As I read Slouching Towards Los Angeles, I began thinking about all my little drive-by trips down memory lane, leading me all over Syracuse. It was her writing that had inspired them after all.

And it occurred to me that maybe there was a place I still had to face down.

I’d been inside the school a few times since graduating—visited a teacher, judged a talent show. But only in one particular section of the school, and for a very limited time.

After my cancer diagnosis, the adults really made it so that I never had to set foot in the school again if I didn’t want to.

And I didn’t want to. I’d attend a chorus rehearsal once in a while if I was feeling up to it. But the reality is, one day I was a regular student roaming the halls, and the next day I had cancer and basically never returned. I couldn’t even tell you (nor can anyone in my family) who emptied my school locker, my gym locker, my band locker…

So this week, with the approval of administration and the accompaniment of a school social worker plus Matt, I roamed the halls of my high school, 12 years later.

I went back to the place with the most ghosts. And the night before, I could feel them swirling around me. My friends and me—the ghosts of our former selves—traipsing to lunch, loitering in a practice room, crying in a bathroom, gathered on the bleachers…

…My ex boyfriend, strolling to my locker, smiling at me and my full head of long brown hair.

All of these memories of the “before.” They were the ones that caused the bad dreams and the sadness and the pity I have for my own former self.

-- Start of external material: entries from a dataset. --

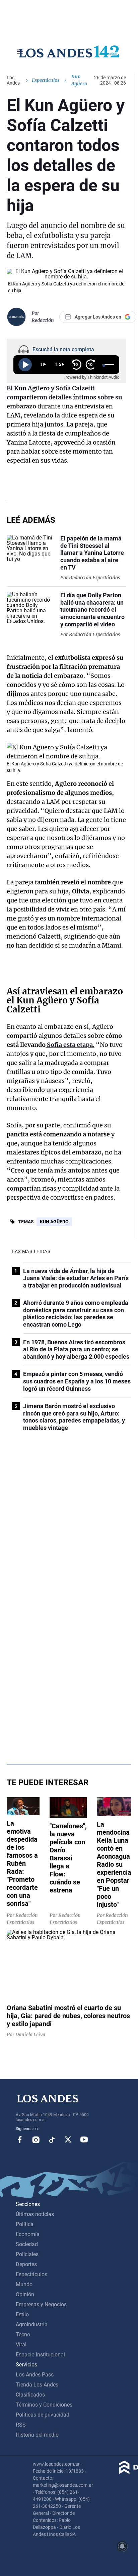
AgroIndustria (32, 2324)
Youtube (84, 2139)
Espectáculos (45, 80)
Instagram (36, 2139)
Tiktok (52, 2139)
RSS (21, 2425)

I knew she might be there. That she was the one I was afraid of most of all. The one I could sense was trapped inside each time I drove by the school, and the one I wanted to hug and shield, and somehow protect…

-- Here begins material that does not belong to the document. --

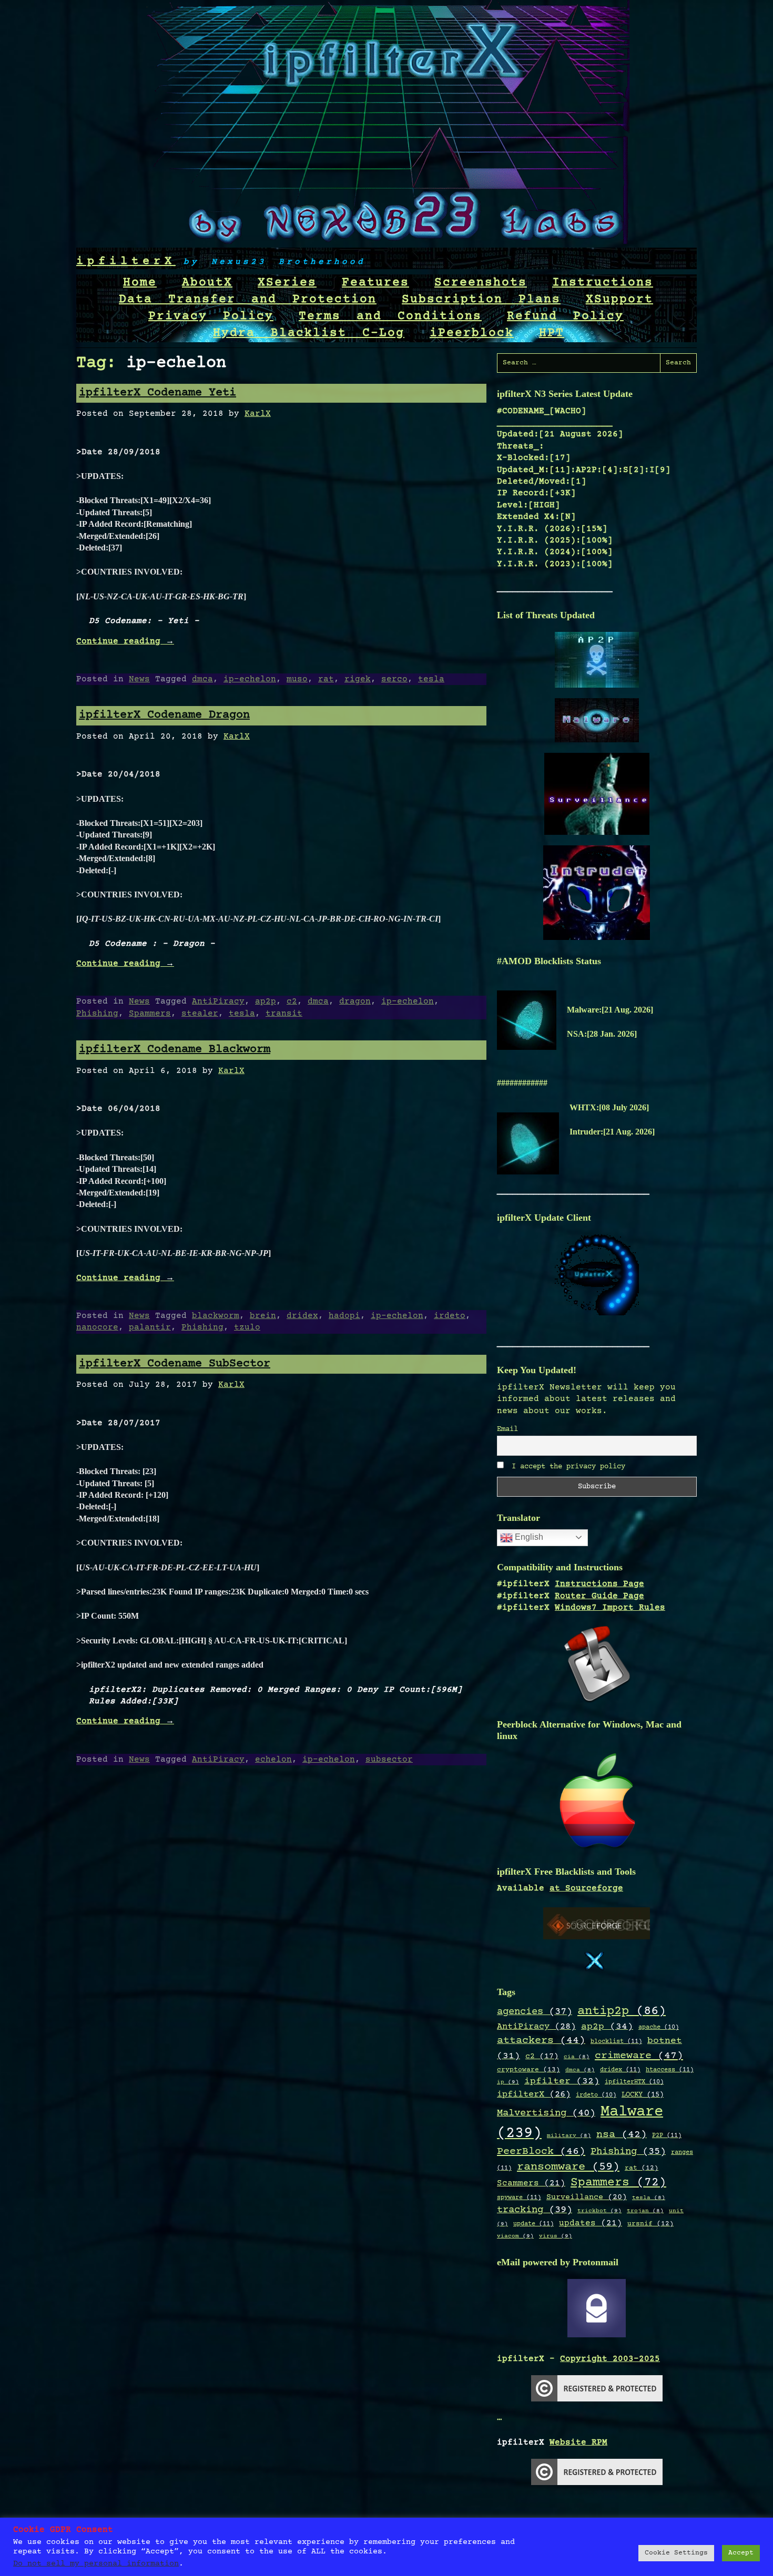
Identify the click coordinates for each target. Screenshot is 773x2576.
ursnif (650, 2223)
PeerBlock (541, 2151)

It felt epic. As epic as Joan Didion’s Los Angeles, me walking into that school, to confront this demon that perhaps lived in locker B1385 and snuck out at night to badger me in my dreams.

And then truly inside the school…

It was a building. There were classrooms. There were hallways.

The hallways were somewhat familiar. I remembered my way. I remembered staircases and where they led. I remembered certain days, certain specific memories with a friend or a boy or a teacher.

In the auditorium I stood center-stage, where I’d taken my bow as Millie in Thoroughly Modern Millie junior year. I exited the stage via the chorus risers in the pit, and the path of my trajectory felt familiar. Not sad. Just very familiar, like my brain could place it as a “former thing we did all the time.”

At my locker I stared for a minute—wanted to reach out and touch, but didn’t know if I was allowed during pandemic-times.

I wasn’t moved to tears as I expected I might be.

In fact, I couldn’t even sense a demon. The only sense I had was the sense that Alissa might run up any second to open the locker beside me. We’d been locker neighbors every year since middle school.

Remembering her helium-balloon energy made me smile.

In retrospect, I wish I had just asked for a moment or two longer, to just stand there at that locker. To momentarily align myself with whatever alternate universe was still locked on September 2008, after home room, retrieving my books. To fill that space one more time as ‘pre-everything’ Jesse.

But who knows? Maybe if I had, it would’ve become too much. Maybe there would’ve been a demon in there after all.

As we crawled into the car after the walk-through, Matt asked how I felt.

I took a deep breath, and looked over at the school again, at the doors we’d just crept out of…and then at a bench, erected in honor of a boy who’d been diagnosed with cancer a few years after I graduated. He had passed away in a matter of days.

”Honestly?” I asked.

Another breath, as I let the significance of what I was about to say wash over me…

“It’s just a school…”

Those visceral feelings…

Those “Joan Didion-visceral-location-memory-based feelings” didn’t feel so powerful anymore.

…because in the actual plane of existence, it didn’t matter a bit. Someone else was living, learning, grieving, eating and shitting in that school now, and they didn’t give a f*** about my “visceral feelings.”

I haven’t dreamed about the school in the nights since.